Given exercise | Reproduce the boat handling extract below word for word, from its title to its final sentence.

Source text |
Boat Handling With Jon Emmett

Book Extract

The phrase ‘boat handling’ refers to any skills that are not directly related to straight line speed.

These can often be practised on land where the boat is securely tied to the trolley, and you can analyse very carefully what is best to do with your hands and feet with no risk of a capsize.

The important thing is to be able to perform near perfect boat handling manoeuvres under pressure as this gives you lots of tactical options. For example, if you know that you can tack under someone without being rolled, or if you can gybe quickly making it hard for someone to cover you (or easier for you to cover them). You do so many tacks and gybes over the course of a race: if you can make each one just one third of a boat length better, cumulatively that is a huge distance by the end of the race, and many fewer points at the end of a series.

It is also worth noting that slow speed boat handling skills, like those required pre-start, are very important too. It is not all about achieving rapid acceleration: being able to slow down, hold position and turn without going over a start line are all very important.

Material shown |
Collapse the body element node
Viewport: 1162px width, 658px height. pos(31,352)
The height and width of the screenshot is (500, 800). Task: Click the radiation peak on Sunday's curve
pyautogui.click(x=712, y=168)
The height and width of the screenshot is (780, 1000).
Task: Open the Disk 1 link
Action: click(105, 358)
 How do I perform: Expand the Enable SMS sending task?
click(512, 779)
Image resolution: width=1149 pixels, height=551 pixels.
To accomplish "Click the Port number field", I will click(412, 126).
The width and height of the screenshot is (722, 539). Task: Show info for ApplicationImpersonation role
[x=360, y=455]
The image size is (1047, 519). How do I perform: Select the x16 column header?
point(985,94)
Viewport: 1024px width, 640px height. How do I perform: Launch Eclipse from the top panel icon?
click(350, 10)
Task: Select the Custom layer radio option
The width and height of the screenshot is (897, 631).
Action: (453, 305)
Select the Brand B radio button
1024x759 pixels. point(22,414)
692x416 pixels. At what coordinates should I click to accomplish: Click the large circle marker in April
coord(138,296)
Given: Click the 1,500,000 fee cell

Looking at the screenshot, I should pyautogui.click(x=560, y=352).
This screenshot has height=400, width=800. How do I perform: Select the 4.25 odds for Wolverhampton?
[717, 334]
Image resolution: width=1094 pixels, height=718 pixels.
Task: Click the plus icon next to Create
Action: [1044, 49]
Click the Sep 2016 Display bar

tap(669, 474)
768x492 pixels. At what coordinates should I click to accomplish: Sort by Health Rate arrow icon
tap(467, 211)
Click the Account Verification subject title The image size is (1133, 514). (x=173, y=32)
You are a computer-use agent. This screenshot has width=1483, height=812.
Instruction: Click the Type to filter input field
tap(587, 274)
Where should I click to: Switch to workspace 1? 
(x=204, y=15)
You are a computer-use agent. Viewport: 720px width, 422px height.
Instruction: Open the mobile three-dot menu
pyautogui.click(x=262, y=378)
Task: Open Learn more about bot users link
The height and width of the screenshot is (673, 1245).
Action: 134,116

Exercise output |
Boat Handling With Jon Emmett

Book Extract

The phrase ‘boat handling’ refers to any skills that are not directly related to straight line speed.

These can often be practised on land where the boat is securely tied to the trolley, and you can analyse very carefully what is best to do with your hands and feet with no risk of a capsize.

The important thing is to be able to perform near perfect boat handling manoeuvres under pressure as this gives you lots of tactical options. For example, if you know that you can tack under someone without being rolled, or if you can gybe quickly making it hard for someone to cover you (or easier for you to cover them). You do so many tacks and gybes over the course of a race: if you can make each one just one third of a boat length better, cumulatively that is a huge distance by the end of the race, and many fewer points at the end of a series.

It is also worth noting that slow speed boat handling skills, like those required pre-start, are very important too. It is not all about achieving rapid acceleration: being able to slow down, hold position and turn without going over a start line are all very important.